2. Alaa Abu Asad

The Dog Chased its Tail To Bite it Off

by Alaa Abu Asad

14 Apr 2023
13 Apr 2025

On a planet where the "native" status is a rare claim, Palestinian artist Alaa Abu Asad wonders which botanical species are acknowledged as legitimate inhabitants of nation states. While others will forever remain disregarded as aliens. How do we show the importance of language in this opposition and what influence it has on our relationship to other species?


The Dog Chased its Tail To Bite it Off - by Alaa Abu Asad Jiyoung Lee

On the brick wall in the restaurant of Mediamatic ETEN you will find an adaptation of artist Alaa Abu Asad’s ongoing project 'The Dog Chased Its Tail To Bite It Off'. Struck by the intensity of the language used around the plant, Abu Asad has spent five years compiling a list of nearly 400 words that are used to refer to the Japanese knotweed.

The violent nature of the terms bears resemblance to the derogatory language often directed towards human migrants. Occasionally it is vaguely reminiscent of a military jargon encouraging battle against a national threat. 

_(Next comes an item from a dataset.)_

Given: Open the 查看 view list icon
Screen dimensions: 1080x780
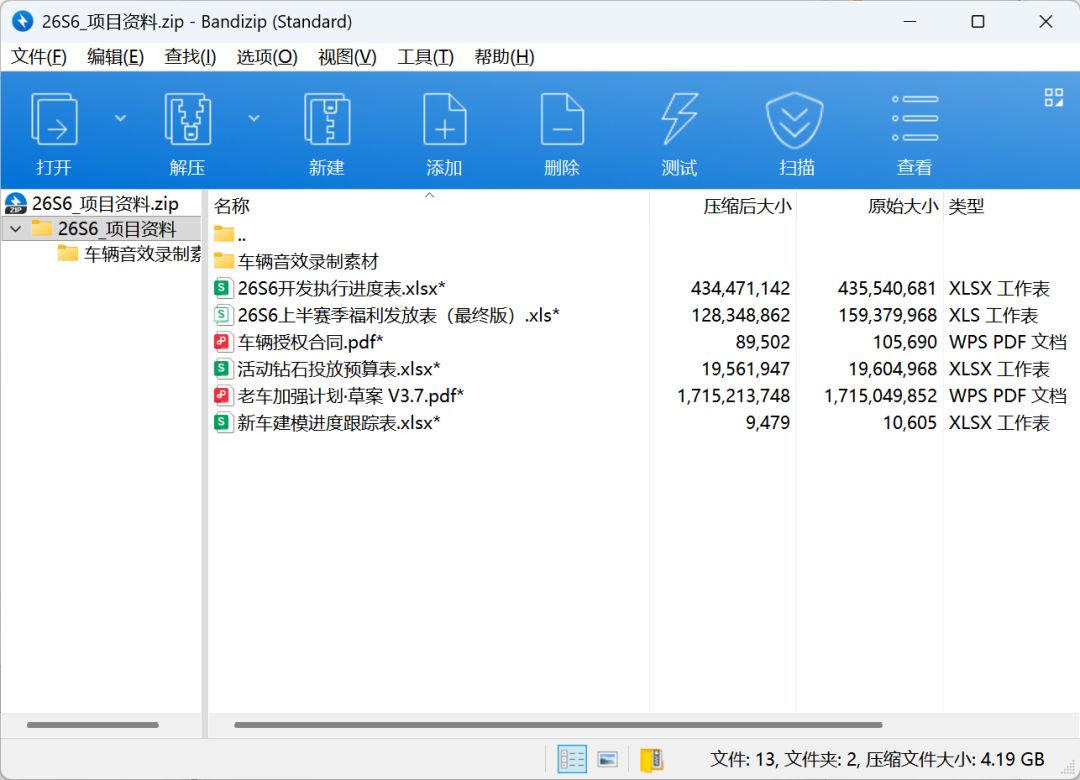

The role humans play in transforming a simple plant into a ‘harmful evil’ can easily be overlooked. The Japanese Knotweed did not spontaneously migrate to Europe, but was imported and introduced to the continent by people. Furthermore, it is human-induced climate change that has created favorable circumstances for its growth and propagation.

The phenomenon of 'invasive species' can teach us a lot about human nature. We tend to value new things highly as long as they serve a purpose and meet our needs. But when that usefulness fades or becomes a threat to our own welfare, we quickly abandon it and may even be willing to destroy it. Here, we end up in a futile cycle to eradicate the plant, as nervous dogs that chase their own tail.

With “The Dog Chased Its Tail To Bite It Off”, Abu Asad calls for new modes of interacting with our surroundings that go beyond an utilitarian approach and embrace instead inclusivity and respect. By investing time and imagination we can discover ways of coexistence with the Japanese Knotweed, rather than expending resources on developing methods to kill it. 


Image of Alaa Abu Asad -

Alaa Abu Asad

Artist Alaa Abu Asad does ongoing research on unwanted species, mainly known as invasive species. The research traces the violent, xenophobic speech used to describe the Japanese knotweed and its parallel plants in the language often used to describe human migrants—a language that reveals the current human condition. It also imagines alternative ways of living with these species by raising questions about (mass) production ethics and (exploitative) forms of economy.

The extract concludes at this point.